Nathan Fifield is a champion of ballet repertoire, having conducted many top ballet companies across the globe. Now we welcome him as Conductor and Presenter of our new show, An Afternoon/Night at the Ballet, in which we present a selection of works from cherished ballet scores, including Tchaikovsky’s Sleeping Beauty and Swan Lake, Delibes’ Sylvia and Saint-Saëns' Danse Macabre. Find out more about Nathan ahead of our performances with him at Northampton Royal & Derngate on Saturday 24 June, 7.30pm and The Orchard Theatre on Sunday 1 July, 3pm.
What inspired you to choose a career in music?
My mother forced me to practice the piano from age 6 to 12, I fought her the entire time with tears and tantrums. Then at a school talent show, my younger brother and I both played the piano. At 8 years old, my brother’s piano piece was much more impressive and generated far more applause than my badly played piece. I became extremely jealous and made the determination that, as the oldest child in the family, I would never again let any of my younger siblings play better than I did. I started practicing long hours and became very passionate about music. My competitiveness drove me to eventually pursue a professional career as an orchestra conductor.
What attracted you to the world of ballet music?
At age 14 I had a crush on a beautiful ballerina who attended my school. I tried to impress her by taking ballet classes (she eventually became my wife!). Although I fell in love with ballet, I was not a naturally talented dancer. I was constantly injuring myself and could not seem to point my feet properly. Then one day, while listening to a very bad pianist play for my ballet class, I thought, I bet I could do a better job than that! I quit ballet and started playing for ballet classes and absolutely loved it.
What can audiences expect from the programmes on 24 June and 1 July?
An entertaining and educational journey through the classical ballet repertoire. It is music that stands on its own even without the dance to accompany it.

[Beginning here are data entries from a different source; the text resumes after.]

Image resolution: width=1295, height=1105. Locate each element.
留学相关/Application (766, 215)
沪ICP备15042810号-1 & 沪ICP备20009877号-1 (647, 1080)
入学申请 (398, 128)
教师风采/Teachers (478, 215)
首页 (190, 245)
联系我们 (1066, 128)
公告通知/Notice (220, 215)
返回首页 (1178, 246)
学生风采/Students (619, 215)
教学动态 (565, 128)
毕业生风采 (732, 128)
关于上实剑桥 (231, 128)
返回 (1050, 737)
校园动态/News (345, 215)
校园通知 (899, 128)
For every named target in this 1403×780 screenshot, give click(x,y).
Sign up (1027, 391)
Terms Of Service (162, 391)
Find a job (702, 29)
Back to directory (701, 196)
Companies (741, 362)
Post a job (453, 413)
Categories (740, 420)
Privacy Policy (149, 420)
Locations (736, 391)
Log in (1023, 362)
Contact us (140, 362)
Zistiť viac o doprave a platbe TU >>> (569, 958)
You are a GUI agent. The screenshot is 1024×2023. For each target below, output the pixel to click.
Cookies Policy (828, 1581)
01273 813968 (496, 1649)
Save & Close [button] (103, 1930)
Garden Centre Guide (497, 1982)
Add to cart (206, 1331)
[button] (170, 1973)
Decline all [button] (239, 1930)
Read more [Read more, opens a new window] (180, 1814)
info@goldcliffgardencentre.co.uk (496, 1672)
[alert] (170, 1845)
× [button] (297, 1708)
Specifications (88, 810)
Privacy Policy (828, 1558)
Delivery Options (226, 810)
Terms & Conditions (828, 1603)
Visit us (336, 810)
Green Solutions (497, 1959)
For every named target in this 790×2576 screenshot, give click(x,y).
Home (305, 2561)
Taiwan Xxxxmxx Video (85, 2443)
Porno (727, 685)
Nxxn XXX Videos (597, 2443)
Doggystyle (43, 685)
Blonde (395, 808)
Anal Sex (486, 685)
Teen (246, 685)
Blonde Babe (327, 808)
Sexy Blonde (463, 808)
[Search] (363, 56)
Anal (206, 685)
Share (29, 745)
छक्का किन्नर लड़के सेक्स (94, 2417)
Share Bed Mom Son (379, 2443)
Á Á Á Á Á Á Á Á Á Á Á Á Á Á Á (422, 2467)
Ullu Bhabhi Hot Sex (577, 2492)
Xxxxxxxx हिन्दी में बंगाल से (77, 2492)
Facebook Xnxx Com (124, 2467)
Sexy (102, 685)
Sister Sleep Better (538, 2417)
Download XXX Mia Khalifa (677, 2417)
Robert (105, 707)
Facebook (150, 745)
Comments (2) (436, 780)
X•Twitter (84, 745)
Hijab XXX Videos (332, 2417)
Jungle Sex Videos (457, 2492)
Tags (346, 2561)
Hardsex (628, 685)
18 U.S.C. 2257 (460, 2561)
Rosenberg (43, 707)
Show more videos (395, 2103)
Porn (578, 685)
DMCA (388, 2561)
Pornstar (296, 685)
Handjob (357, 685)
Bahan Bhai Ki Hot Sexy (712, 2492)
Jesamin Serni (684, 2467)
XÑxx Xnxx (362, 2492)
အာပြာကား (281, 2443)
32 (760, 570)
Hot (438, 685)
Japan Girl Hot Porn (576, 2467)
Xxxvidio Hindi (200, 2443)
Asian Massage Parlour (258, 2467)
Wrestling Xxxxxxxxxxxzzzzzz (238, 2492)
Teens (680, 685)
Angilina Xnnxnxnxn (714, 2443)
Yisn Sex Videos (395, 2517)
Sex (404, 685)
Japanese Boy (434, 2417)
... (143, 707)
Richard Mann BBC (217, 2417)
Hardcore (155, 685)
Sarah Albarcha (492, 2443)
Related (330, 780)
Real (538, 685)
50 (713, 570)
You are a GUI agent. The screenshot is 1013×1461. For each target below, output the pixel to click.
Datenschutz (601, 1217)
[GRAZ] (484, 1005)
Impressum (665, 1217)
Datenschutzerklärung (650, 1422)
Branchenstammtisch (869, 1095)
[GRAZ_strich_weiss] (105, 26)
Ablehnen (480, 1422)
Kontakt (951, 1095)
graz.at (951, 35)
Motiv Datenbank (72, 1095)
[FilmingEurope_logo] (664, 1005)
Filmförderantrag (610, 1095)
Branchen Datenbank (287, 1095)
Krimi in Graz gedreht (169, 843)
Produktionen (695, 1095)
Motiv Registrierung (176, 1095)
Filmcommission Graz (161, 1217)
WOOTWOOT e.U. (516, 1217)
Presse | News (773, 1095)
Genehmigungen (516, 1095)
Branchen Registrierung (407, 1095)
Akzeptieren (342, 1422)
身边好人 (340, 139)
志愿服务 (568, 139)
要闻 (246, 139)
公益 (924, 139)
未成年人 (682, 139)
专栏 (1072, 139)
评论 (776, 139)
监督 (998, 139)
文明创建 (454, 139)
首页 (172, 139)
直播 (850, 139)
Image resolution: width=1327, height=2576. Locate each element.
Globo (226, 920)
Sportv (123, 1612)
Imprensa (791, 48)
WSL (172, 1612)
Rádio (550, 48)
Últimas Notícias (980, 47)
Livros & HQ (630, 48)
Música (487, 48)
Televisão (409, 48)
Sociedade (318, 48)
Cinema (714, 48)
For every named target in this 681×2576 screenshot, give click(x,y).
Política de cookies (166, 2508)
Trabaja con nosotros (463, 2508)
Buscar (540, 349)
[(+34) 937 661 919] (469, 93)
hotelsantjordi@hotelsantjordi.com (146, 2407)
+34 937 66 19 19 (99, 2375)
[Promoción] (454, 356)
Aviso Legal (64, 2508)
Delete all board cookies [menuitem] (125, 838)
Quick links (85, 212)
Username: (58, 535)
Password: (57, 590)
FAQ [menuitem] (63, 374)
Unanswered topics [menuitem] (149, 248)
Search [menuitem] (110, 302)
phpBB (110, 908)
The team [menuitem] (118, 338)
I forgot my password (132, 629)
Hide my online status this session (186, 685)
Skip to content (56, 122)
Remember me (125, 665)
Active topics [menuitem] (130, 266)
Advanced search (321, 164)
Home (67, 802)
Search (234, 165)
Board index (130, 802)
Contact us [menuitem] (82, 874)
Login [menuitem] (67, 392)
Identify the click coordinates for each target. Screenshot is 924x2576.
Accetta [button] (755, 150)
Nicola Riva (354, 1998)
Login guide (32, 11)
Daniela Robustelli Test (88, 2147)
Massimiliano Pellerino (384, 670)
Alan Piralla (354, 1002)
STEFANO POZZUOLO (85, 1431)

Do you have any personal favourites from this selection of ballet music?
Of all the music Tchaikovsky composed, the ballet Sleeping Beauty was his favourite and I believe it is also mine. As many times as I have conducted it, I have never tired of it.
Which famous musicians do you admire? Why?
The fantastic musicians of the Royal Philharmonic Orchestra! I’m astounded at the breadth of the repertoire they play, and the quality they bring to their performances, with very little rehearsal time.
What do you like doing when not conducting?
I love to photograph historic English churches. I’ve visited over 400.
What advice would you give any aspiring musicians?
Beyond disciplined practice, I would encourage aspiring musicians to live a full life: to embrace relationships, love, friendship, family, food, and even heartache. What meaning does music have, if it is uninspired by life?